La ruta patrimonial de Enrique Vargas del Villar no es una acumulación aislada de bienes, sino un trazo consistente que conecta operaciones inmobiliarias atípicas en México con inversiones de alto valor en Estados Unidos.
El punto de partida se remonta a 2017, cuando se formalizó la compra de un terreno de 3,762 metros cuadrados en Huixquilucan por apenas 790 mil pesos, una cifra muy por debajo del valor de mercado. El dato no sería relevante por sí solo si no fuera por un elemento clave: la operación se realizó a nombre de una persona que ya había fallecido.
Ese mismo año, se repitió el patrón. Una residencia en Bosques de las Lomas fue adquirida bajo un esquema similar, también con una vendedora fallecida meses antes. Ambas operaciones quedaron formalmente inscritas, pese a las inconsistencias documentales.
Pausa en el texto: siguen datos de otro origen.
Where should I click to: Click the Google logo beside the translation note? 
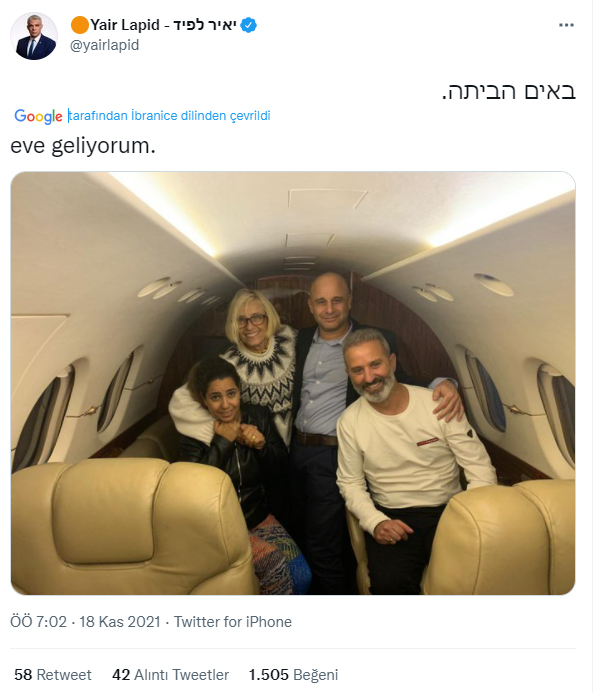[38, 116]

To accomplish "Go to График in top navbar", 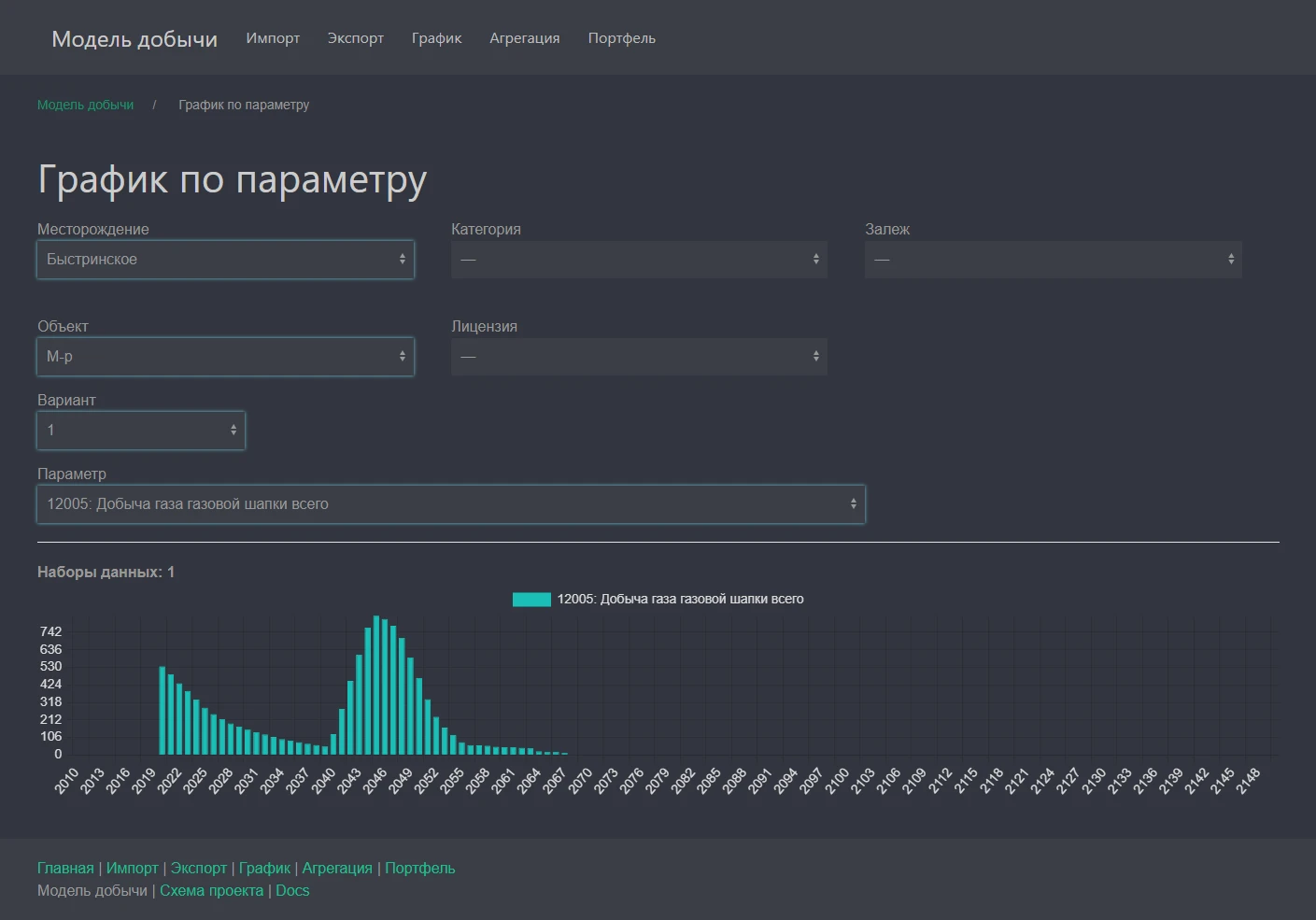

A partir de ahí, el crecimiento patrimonial fue acelerado. El terreno en Huixquilucan se transformó en una propiedad de alto nivel —con infraestructura de lujo— y fue vendido en 2022 por 12 millones de pesos, multiplicando su valor original. El comprador: un dirigente estatal del PAN.
El salto internacional ocurrió ese mismo año. En enero de 2022, Vargas adquirió un departamento de lujo en Sunny Isles Beach, Florida, dentro del complejo Armani Casa Residences, por 3.5 millones de dólares. La operación se realizó a través de una empresa constituida en Delaware, un esquema que permite mantener discrecionalidad sobre la propiedad.
A esto se suma su participación en diversas empresas inmobiliarias y constructoras, varias con vínculos familiares, que operan como soporte de esta estructura patrimonial.
El resultado no es una serie de coincidencias, sino un patrón: compras iniciales con irregularidades, valorización acelerada y traslado de capital hacia activos internacionales. La pregunta ya no es si existe una estrategia, sino cómo se sostiene y bajo qué reglas.